Platelet-activating factor-stimulated production of reactive oxygen species in ovarian granulosa cells from periovulatory follicles

Abstract

The platelet-activating factor (PAF) is a proinflammatory lipid present in the fluid of ovarian Graafian follicle. Ovarian blockage of the PAF receptor (PAFr) reduces ovulations in the rat whereas underlying mechanism is poorly understood. Mural granulosa cells (MGC) were mechanically isolated from the theca interna of bovine periovulatory follicle. The mRNA abundance for PAFr, progesterone receptor and cyclooxygenase-2 were measured by real-time PCR. Cytosolic calcium (Ca2+) concentration was assayed by microscopy using Fura-2 AM as indicator, 8-isoprostaglandin F2α (8-isoPGF2α) by an ELISA kit. Fluorescent products arising from intracellular oxidation of hydroethidine (HE) and dihydrorhodamine (DHR) were quantified by flow cytometry.
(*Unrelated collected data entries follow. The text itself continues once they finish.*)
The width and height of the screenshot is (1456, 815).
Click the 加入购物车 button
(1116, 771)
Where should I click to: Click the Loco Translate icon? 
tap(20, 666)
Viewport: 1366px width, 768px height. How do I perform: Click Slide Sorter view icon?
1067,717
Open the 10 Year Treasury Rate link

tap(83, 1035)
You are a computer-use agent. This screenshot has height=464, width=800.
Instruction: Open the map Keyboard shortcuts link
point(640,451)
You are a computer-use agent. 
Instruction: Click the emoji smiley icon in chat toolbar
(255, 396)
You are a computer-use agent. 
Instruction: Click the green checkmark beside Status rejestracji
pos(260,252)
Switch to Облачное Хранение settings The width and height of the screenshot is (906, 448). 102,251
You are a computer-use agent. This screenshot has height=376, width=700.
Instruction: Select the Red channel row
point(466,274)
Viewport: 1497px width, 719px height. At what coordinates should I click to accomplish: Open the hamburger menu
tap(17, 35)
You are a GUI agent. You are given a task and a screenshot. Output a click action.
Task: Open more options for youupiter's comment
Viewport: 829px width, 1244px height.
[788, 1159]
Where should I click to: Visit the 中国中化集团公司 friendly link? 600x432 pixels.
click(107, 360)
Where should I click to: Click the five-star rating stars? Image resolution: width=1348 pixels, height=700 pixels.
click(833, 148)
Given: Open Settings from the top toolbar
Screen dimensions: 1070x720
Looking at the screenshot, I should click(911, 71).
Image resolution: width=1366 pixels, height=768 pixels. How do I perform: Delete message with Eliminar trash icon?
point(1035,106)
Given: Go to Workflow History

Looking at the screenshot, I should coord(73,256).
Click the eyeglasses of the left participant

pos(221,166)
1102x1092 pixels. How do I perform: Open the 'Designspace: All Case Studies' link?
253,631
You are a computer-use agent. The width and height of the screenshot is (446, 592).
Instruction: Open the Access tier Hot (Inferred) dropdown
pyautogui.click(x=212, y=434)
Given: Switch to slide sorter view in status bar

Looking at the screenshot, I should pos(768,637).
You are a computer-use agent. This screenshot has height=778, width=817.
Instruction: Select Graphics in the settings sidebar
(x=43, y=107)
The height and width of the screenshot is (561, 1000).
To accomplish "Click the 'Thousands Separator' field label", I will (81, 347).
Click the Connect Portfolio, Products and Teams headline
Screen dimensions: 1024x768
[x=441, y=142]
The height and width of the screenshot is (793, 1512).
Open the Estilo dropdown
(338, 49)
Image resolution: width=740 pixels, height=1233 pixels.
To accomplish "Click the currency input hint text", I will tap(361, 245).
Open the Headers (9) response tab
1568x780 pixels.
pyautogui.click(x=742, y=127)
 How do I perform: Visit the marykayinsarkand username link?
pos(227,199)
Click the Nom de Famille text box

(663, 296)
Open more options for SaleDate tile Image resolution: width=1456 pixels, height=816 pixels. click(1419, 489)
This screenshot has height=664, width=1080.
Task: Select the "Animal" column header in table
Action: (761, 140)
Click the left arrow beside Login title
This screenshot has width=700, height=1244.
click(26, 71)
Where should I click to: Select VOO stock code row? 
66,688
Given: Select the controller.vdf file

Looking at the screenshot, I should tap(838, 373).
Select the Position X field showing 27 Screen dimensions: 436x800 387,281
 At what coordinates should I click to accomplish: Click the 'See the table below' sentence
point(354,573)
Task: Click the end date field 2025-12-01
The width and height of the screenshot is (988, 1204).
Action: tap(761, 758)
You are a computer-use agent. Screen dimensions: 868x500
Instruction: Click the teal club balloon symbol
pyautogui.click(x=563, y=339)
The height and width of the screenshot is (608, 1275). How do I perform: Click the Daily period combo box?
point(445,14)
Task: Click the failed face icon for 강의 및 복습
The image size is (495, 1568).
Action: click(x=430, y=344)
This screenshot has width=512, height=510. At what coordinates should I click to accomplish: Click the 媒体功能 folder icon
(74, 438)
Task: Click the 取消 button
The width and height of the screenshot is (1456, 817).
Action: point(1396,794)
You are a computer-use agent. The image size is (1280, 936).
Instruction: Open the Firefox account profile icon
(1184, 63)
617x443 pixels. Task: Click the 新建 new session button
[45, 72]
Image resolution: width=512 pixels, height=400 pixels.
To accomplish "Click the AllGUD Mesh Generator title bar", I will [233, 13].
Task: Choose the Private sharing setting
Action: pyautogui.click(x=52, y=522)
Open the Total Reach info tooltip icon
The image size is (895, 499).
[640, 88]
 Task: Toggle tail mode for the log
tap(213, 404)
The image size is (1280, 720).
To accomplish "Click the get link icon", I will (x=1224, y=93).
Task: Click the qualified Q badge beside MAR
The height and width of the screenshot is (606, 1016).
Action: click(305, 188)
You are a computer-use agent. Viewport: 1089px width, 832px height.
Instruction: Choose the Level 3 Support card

The cells expressed PAFr mRNA and PAFr protein and responded to cPAF (nonhydrolyzable form of PAF) with a pulsating increase in Ca2+, demonstrating functional PAFr. Elevation of Ca2+ was reversed by WEB-2086, an inverse PAFr agonist. cPAF elevated the level of 8-isoPGF2α in the medium of MGC cultured with luteinizing hormone (LH). cPAF alone had no significant influence on the oxidation of HE and DHR, or 8-iso-PGF2α level. In MGC from vital periovulatory follicle, PAF and LH signaling plays an important role in regulating the production of excessive oxidants. Blockage of PAFr seems to interfere with these regulatory processes essential for ovulation. © 2009 International Society for Advancement of Cytometry.